== Extracted records ==

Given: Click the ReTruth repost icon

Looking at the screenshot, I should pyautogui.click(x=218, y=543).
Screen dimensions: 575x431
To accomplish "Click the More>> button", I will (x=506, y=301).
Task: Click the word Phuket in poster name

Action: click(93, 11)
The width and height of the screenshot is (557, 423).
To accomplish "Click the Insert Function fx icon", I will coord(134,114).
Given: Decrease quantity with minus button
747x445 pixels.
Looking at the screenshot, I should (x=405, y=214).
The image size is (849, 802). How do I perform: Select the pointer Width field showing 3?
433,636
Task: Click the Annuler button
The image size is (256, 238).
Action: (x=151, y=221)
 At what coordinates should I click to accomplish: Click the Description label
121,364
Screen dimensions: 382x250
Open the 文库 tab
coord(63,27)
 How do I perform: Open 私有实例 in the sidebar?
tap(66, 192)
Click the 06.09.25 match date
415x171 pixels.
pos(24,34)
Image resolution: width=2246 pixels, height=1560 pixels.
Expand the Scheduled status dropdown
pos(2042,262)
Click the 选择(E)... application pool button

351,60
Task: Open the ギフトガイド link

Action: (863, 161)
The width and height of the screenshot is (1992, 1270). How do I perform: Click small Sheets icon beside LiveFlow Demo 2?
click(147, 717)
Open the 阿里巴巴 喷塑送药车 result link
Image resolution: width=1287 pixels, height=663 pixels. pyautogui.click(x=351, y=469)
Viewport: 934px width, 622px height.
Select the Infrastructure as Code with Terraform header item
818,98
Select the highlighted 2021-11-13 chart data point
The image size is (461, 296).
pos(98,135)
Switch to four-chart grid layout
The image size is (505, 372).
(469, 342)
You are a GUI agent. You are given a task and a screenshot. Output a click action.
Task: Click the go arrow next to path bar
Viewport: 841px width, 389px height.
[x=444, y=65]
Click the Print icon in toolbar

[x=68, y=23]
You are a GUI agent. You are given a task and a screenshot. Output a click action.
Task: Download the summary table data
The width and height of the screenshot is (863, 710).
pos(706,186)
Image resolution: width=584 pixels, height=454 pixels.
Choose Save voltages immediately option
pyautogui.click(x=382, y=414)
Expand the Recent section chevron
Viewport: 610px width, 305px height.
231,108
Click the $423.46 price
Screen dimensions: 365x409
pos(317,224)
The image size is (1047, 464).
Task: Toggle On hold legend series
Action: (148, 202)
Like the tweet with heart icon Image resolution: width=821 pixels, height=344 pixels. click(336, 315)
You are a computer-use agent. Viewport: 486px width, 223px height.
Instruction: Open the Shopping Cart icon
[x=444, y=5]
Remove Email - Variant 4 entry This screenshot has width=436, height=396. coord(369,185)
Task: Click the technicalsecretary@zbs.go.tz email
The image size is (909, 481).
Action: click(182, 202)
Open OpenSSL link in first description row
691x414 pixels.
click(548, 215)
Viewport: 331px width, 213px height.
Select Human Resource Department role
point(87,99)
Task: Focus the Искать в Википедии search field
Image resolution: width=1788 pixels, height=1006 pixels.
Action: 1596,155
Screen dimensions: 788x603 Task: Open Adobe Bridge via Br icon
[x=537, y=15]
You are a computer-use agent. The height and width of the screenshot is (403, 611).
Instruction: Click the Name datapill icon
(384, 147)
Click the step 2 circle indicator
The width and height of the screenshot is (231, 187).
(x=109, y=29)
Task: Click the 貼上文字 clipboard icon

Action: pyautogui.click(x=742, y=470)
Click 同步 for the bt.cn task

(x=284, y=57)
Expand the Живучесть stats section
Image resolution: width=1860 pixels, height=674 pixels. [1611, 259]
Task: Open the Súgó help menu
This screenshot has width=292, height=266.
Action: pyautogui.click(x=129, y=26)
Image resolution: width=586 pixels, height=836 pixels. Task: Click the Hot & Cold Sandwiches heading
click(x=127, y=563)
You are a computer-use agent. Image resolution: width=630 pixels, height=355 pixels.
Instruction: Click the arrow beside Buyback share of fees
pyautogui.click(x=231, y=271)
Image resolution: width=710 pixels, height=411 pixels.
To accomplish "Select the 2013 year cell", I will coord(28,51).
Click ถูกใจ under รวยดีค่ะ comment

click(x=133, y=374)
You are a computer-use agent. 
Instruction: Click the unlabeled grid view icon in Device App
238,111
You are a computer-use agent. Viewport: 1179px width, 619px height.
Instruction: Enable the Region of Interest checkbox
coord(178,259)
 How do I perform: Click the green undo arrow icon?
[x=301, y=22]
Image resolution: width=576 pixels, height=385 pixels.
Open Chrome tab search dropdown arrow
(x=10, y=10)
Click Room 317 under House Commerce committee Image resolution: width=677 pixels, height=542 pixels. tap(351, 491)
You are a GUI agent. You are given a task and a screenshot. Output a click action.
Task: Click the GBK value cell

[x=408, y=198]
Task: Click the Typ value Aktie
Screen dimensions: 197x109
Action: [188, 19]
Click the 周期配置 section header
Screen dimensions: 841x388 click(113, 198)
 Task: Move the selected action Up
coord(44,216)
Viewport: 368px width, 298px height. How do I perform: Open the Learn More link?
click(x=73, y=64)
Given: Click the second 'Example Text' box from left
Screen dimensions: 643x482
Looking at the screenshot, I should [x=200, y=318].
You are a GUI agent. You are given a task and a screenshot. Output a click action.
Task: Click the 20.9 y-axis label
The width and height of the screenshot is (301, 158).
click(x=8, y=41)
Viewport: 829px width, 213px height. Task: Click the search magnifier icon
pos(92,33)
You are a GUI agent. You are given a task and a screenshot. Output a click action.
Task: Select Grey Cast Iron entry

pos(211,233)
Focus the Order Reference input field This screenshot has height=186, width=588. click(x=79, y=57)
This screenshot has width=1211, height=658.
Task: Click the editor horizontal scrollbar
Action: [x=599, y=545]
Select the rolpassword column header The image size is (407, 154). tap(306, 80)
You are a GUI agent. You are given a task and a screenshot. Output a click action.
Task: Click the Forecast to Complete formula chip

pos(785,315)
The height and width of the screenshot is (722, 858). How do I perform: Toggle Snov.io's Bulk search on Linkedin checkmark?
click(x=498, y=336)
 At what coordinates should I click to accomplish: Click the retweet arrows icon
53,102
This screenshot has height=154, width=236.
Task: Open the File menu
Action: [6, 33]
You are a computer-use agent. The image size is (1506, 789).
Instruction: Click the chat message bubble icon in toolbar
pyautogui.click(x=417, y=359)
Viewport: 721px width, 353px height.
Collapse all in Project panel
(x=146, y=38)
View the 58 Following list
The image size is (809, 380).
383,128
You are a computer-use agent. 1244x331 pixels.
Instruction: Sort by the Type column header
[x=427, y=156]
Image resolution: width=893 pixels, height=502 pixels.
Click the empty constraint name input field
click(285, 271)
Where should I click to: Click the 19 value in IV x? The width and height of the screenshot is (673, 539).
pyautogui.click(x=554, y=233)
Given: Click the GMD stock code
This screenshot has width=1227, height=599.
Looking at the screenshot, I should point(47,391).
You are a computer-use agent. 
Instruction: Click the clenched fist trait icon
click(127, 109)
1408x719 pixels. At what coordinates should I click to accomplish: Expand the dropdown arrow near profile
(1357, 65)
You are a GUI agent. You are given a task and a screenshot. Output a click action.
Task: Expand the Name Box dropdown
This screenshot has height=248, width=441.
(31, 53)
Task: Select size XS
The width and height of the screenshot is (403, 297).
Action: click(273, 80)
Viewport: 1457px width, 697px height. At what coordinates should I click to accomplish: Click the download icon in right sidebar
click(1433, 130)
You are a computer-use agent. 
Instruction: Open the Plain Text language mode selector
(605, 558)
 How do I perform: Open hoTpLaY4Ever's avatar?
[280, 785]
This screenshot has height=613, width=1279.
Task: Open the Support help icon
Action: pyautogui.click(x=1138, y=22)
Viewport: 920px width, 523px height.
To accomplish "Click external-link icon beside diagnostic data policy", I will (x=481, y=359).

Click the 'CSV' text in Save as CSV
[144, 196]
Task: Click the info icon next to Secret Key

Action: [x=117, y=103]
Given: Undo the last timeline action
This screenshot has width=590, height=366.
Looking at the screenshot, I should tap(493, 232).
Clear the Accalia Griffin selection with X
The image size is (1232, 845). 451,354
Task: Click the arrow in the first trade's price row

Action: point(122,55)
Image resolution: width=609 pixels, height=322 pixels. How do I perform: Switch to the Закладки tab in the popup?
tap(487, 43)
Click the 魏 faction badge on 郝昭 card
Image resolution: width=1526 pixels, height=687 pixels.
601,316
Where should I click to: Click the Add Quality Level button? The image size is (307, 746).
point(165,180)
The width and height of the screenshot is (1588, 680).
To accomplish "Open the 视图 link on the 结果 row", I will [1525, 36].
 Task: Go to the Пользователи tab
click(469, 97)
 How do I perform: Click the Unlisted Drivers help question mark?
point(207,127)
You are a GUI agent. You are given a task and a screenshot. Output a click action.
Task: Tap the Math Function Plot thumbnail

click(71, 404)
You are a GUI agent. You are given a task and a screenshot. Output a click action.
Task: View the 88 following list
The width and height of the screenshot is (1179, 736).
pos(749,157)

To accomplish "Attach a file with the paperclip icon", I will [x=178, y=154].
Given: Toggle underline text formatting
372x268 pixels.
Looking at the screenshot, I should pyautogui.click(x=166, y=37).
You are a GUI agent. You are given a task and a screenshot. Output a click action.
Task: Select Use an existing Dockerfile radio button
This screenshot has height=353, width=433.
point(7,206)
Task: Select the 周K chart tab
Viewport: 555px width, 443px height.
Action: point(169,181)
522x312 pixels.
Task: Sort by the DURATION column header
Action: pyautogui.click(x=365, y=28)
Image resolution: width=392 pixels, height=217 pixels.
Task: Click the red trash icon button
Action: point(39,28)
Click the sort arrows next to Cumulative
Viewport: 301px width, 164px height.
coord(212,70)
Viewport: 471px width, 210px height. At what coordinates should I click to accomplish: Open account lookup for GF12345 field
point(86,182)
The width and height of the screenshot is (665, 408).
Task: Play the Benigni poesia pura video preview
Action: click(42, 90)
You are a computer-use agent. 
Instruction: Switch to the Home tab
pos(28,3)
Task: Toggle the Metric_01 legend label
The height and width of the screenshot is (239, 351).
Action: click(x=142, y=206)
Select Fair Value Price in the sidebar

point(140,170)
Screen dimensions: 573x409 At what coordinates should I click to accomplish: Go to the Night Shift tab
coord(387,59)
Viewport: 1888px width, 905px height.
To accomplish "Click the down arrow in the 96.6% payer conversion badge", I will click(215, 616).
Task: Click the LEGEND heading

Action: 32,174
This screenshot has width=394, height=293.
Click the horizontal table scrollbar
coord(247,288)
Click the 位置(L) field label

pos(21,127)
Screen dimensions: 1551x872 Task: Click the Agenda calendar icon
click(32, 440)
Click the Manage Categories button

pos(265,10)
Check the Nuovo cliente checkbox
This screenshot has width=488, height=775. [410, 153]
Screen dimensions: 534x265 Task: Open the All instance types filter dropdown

== TO DO ==
Across the data, pull every line containing the string "chart".

== ANSWER FOR THE TASK ==
Select the highlighted 2021-11-13 chart data point
Switch to four-chart grid layout
Task: Select the 周K chart tab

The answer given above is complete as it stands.